### Exercise instructions
Copy the material from its first line through the line containing "Action: click(x=768, y=39)", switching every "Screen dimensions" to "Display size" and keeping everything else the same.

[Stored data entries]
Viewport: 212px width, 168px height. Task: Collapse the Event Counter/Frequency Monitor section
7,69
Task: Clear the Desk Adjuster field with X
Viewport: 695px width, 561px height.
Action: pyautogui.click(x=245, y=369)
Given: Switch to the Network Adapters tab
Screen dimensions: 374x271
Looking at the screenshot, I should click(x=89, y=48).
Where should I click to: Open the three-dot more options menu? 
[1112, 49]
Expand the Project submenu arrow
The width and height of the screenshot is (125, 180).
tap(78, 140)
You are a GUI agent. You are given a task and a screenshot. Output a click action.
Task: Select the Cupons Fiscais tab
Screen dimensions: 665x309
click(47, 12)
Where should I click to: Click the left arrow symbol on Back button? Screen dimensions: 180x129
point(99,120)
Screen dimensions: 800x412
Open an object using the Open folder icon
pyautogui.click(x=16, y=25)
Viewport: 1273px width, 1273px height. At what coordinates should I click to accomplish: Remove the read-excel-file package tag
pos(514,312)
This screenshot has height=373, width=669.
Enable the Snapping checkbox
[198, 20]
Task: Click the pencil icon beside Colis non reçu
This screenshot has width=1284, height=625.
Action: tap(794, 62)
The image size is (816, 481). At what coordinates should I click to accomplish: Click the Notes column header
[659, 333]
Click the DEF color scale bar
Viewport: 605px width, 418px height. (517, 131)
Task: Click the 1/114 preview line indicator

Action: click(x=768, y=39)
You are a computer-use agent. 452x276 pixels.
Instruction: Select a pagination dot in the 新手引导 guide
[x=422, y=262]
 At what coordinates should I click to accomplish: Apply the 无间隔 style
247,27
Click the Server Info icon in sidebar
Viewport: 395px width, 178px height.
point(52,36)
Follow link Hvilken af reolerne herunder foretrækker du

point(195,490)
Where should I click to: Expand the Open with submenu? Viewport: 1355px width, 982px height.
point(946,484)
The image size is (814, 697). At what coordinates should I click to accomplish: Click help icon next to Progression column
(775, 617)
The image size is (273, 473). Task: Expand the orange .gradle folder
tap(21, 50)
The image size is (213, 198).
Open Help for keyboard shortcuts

### Solution below
Viewport: 212px width, 168px height. Task: Collapse the Event Counter/Frequency Monitor section
7,69
Task: Clear the Desk Adjuster field with X
Viewport: 695px width, 561px height.
Action: pyautogui.click(x=245, y=369)
Given: Switch to the Network Adapters tab
Display size: 374x271
Looking at the screenshot, I should click(x=89, y=48).
Where should I click to: Open the three-dot more options menu? 
[1112, 49]
Expand the Project submenu arrow
The width and height of the screenshot is (125, 180).
tap(78, 140)
You are a GUI agent. You are given a task and a screenshot. Output a click action.
Task: Select the Cupons Fiscais tab
Display size: 665x309
click(47, 12)
Where should I click to: Click the left arrow symbol on Back button? Display size: 180x129
point(99,120)
Display size: 800x412
Open an object using the Open folder icon
pyautogui.click(x=16, y=25)
Viewport: 1273px width, 1273px height. At what coordinates should I click to accomplish: Remove the read-excel-file package tag
pos(514,312)
This screenshot has height=373, width=669.
Enable the Snapping checkbox
[198, 20]
Task: Click the pencil icon beside Colis non reçu
This screenshot has width=1284, height=625.
Action: tap(794, 62)
The image size is (816, 481). At what coordinates should I click to accomplish: Click the Notes column header
[659, 333]
Click the DEF color scale bar
Viewport: 605px width, 418px height. (517, 131)
Task: Click the 1/114 preview line indicator

Action: click(x=768, y=39)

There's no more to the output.